Am Ostermontag wurde die Wasserkraftanlage, welche seit 3 Jahren nicht mehr in Betrieb ist, untersucht und analysiert. Die neuen Gebäude unserer Schule auszumessen, war dann unsere Abschlussarbeit für diesen Tag .Dienstag und Mittwoch waren ausgefüllt mit dem Ausräumen eines alten Lagerschuppens, welcher uns später als Werkstatt zum Herstellen der Fenster, Türen und Möbel dienen soll. Zunächst soll dieser große Raum jedoch zur Lagerung der Werkzeuge und Maschinen aus unserem Container dienen.
Dass der Container zu diesem Zeitpunkt immer noch im Hafen von Dar es Salaam ist, erfuhren wir von der Spedition, welcher wir mehrmals täglich mit Telefonanrufen auf den Geist gingen. Das Problem war die Bürokratie im Hafen und vor allem ein notwendiges Dokument  von der Regierung  (VAT=Mehrwertsteuererstattung)
Am Donnerstag  fuhren wir zur Mvimwa Abbey (ca.50km) um uns mit unserem Freund Bruder Mathias, welcher dort eine Gewerbeschule für Elektriker leitet, zu treffen (er hat vor Jahren in Passau seine Berufsausbildung zum Elektriker absolviert). Die Straße zum Kloster war allerdings ein wenig abenteuerlich und wir benötigten für die 50km ca. 3 Stunden.
Das Kloster liegt jedoch wunderschön im Wald  in den Bergen. Die Anlage ist auch für europäische Verhältnisse  sehr gepflegt und wir wurden herzlich begrüßt.
In einem Rundgang durch die Gewerbeschule waren wir zwei Handwerker  doch sehr überrascht von dem hohen Ausbildungsstand der mittlerweile 55 Schüler und Schülerinnen. Die Ausbildungsdauer beträgt dort 3 Jahre und der Unterricht wird komplett in englisch gehalten. Die Schüler erklärten uns paarweise die verschiedenen Ausbildungsschritte.Mit Bruder Mathias wurde danach vereinbart, dass er zusammen mit seinen Schülern die Elektroinstallation in unserem Berufs- und Bildungszentrum ausführen wird.
Den Rest unserer Tage verbrachten wir mit dem Bau einer Entladerampe für den Container und vielen nervenden Anrufen zur Spedition nach Dar es Salaam.Mit unserem Architekten wurde dann noch der Standort unserer Mensa festgelegt, welche durch eine großzügige Spende des Rotary Club Donaueschingen und dem Distrikt 1930 finanziert wird. Mit diesem Gebäude wird soll noch in diesem Sommer begonnen werden. 
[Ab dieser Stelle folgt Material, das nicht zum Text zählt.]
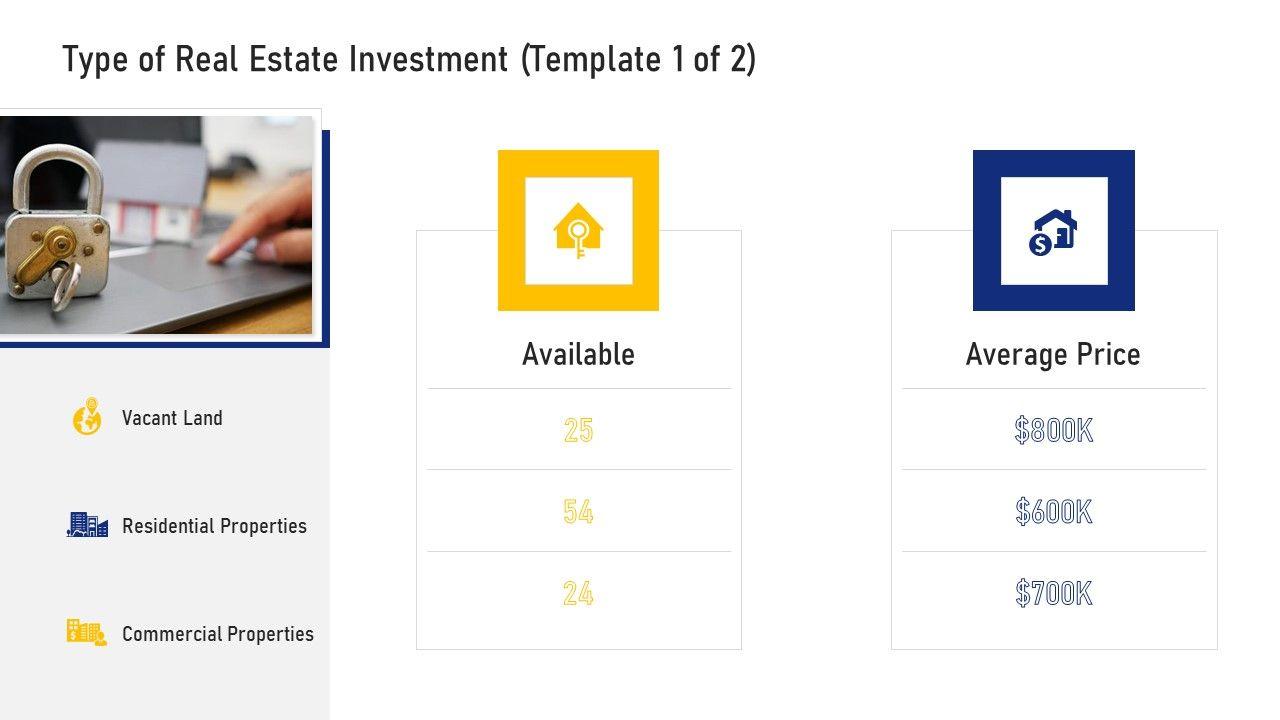This screenshot has width=1280, height=720.
Task: Click the available value 25
Action: click(578, 430)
Außerdem wurden mittlerweile  der Betonboden und die Wände für unsere Schlosserei und  Schreinerei ausgeführt. Die Werkstatt befindet sich im Innenhof des Pfarrgebäudeareals. Als zusäzliche Sicherheitsvorkehrung montierten wir noch LED- Leuchten mit Bewegungsmelder.
Am 15.April traten wir unsere Rückreise an. In Mbeya übernachteten wir wieder bei Father Kaniki. Dort konnten wir noch das dortige Ausbildungscenter für Schneider, Schlosser und Schreiner besichtigen.
Heute am Samstag, den 2. Mai kam auch endlich die erlösende und freudige  Nachricht von Father Anselm, dass der Container mit unseren Werkzeugen wohlbehalten in Chala angekommen und ausgeladen ist .
Der bisher zügige Baufortschritt hat unsere Kasse nahezu geleert, deshalb mussten wir nun leider Baustopp verordnen, bis wir wieder etwas angesammelt haben (außer es finden sich kurzfristig großzügige Spender!).